Another quagmire is how the dead show up on the list in the first place. It’s often not when a person is shot, and not even when the person dies. It is when the medical examiner rules the person’s death a homicide. It’s then up to authorities to decide whether to investigate that homicide as a crime.
That’s how month-old Hakeem Brown and hours-old Baby John Doe Alvarado died in 2013 and ended up as the District’s second and 10th homicides of 2014. It’s how 53-year-old Carmen Payne could be strangled in October 2013 and become homicide No. 34 in April 2014. And it’s how James S. Brady, shot in the 1981 assassination attempt on President Ronald Reagan, became the District’s 70th homicide of 2014. A medical examiner ruled that the decades-old bullet caused his death.
Cases are recorded this way so numbers from previous years don’t keep changing. But the list is used to measure a city’s safety and well-being, and violence that occurred in the previous year, or the previous generation, perhaps speaks better to conditions when the guns were fired than when the victim succumbed to the wounds.

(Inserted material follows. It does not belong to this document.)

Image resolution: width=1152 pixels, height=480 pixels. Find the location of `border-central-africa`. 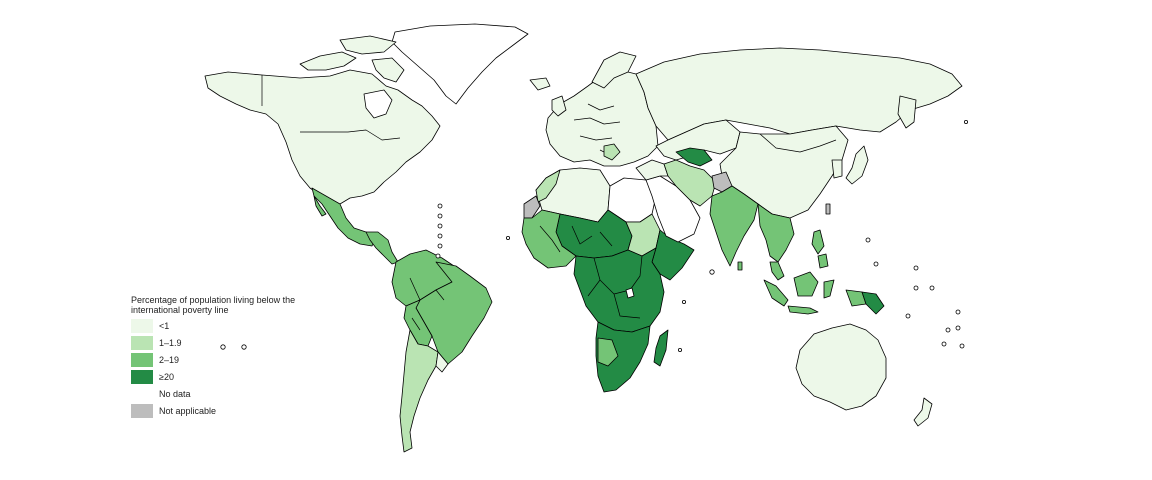

border-central-africa is located at coordinates (615, 287).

Similar arguments are taking place as cities grapple with how to count murders. Those killed in the Sept. 11, 2001, attacks in New York don’t show up on the police department’s homicide list. The FBI created a separate category. Boston didn’t include the three people killed in the 2013 marathon bombings because it was a terrorist attack, not a typical street crime. The District included the 12 killed at the Navy Yard in 2013.

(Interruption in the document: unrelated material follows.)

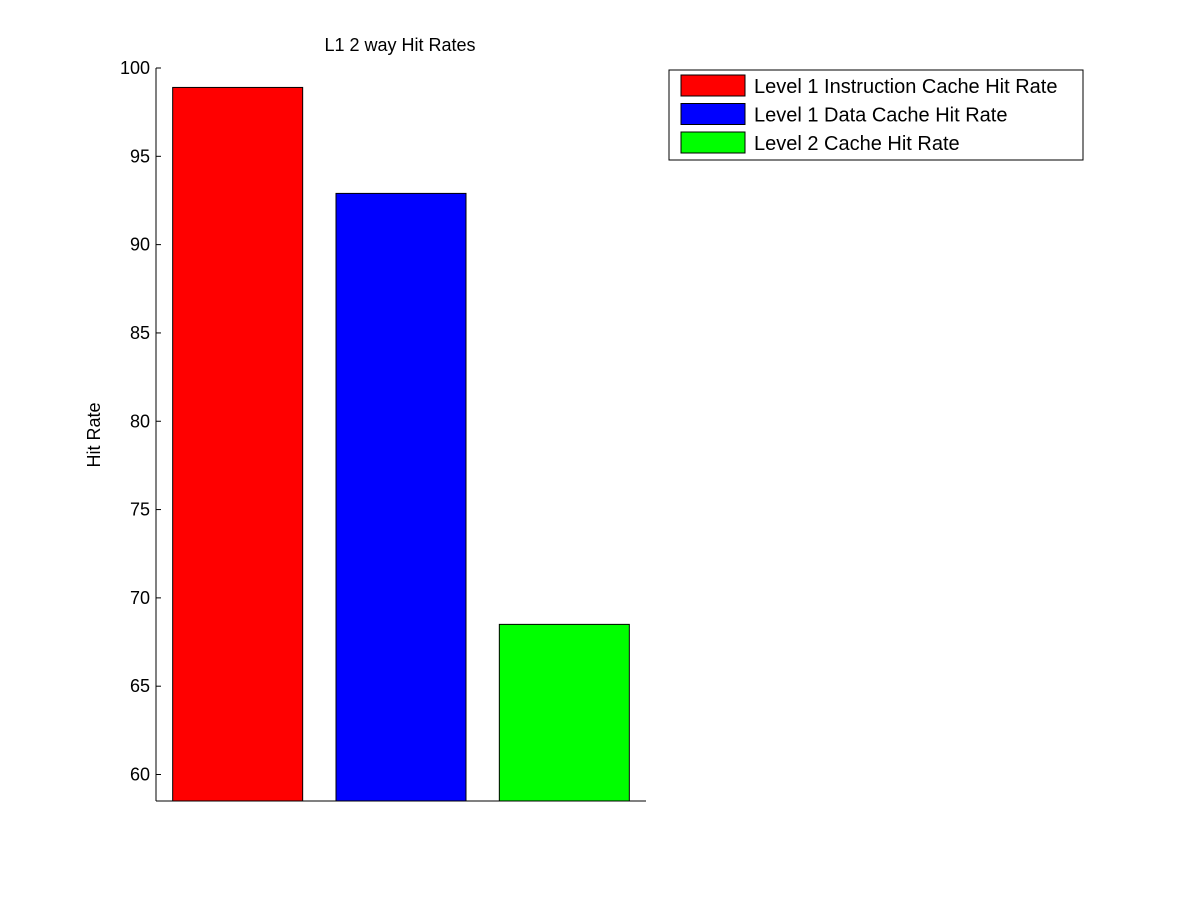 The image size is (1200, 900). What do you see at coordinates (140, 598) in the screenshot?
I see `y-tick-label: 70` at bounding box center [140, 598].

In 2013, Baltimore police reported 235 homicides to the public but 233 to the FBI. The deaths of two young children — one left in a hot car, the other asphyxiated when her mother rolled over on her in bed — fit Baltimore’s definition but not the FBI’s, according to a department spokesman. Suspects in both cases were charged with manslaughter.
In the District, Tonya Reaves, 53, was killed in September while riding a bicycle in Northwest. Police charged the driver with second-degree murder, but Reaves is not among the 105 homicide victims of 2014.
The explanation from D.C. police: Victims in traffic fatality cases are never listed on the homicide chart.